Imagine if all of that money and energy were spent on developing ourselves, our relationships, our families, and our society. Just imagine if millions of people could suddenly trust society to treat us just like anyone else, and we could rely safely on that legal, structural foundation as we reached out to family, church, co-workers, and people we don't even know. Just imagine if we could stop exhausting the energy and money of millions of self-aware, civically-minded people who know what it's like to need.

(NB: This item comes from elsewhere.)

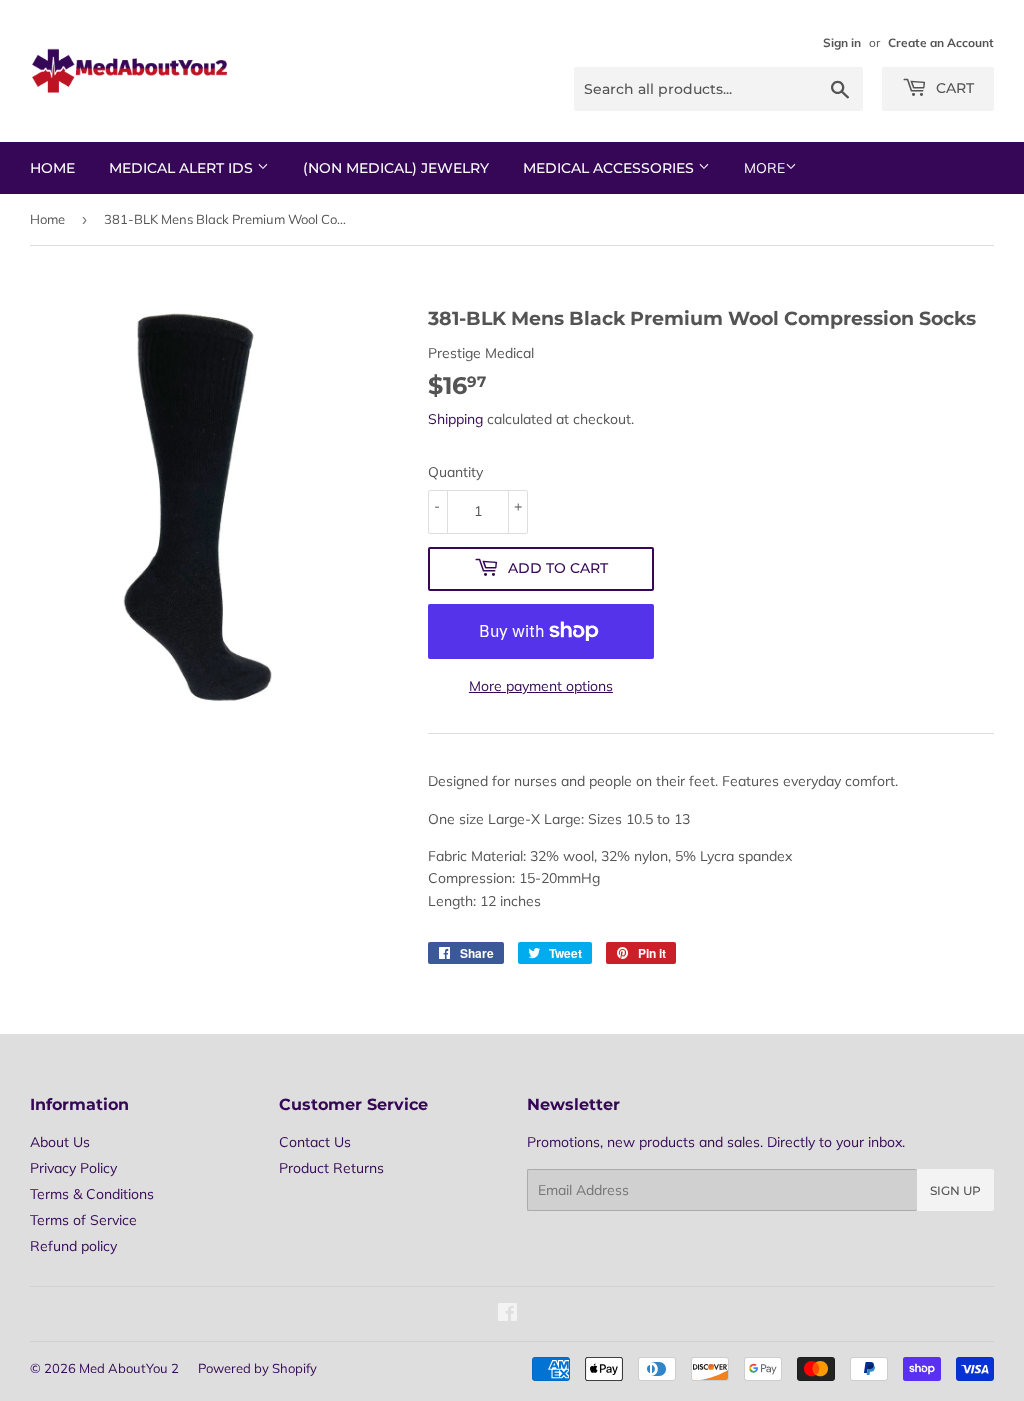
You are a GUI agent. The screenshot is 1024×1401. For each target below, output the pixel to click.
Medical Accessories (610, 168)
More (764, 168)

If we gain the equality before the law which our Constitution supposedly promises, anti-gay people lose nothing other than legal shelter under which to blame us for society's failures rather than work on being better people, better churches, better, stronger, more inclusive communities. It's easy to unite in telling people what you're not -- it's harder work to unite around who you are. We're told again and again by religious extremists (and "moderates" like Rick Warren) that if gay people gain equality, millions lose...something. That "something" is a highly variable, nebulous shell game. This is not a zero-sum equation. When we win equality, society wins.
[Update: Wow...rec list? I'm very, very humbled. And hopeful that, even now, more people might be listening. Maybe. Thank you for honoring my (our...my spouse is my best editor) diary.]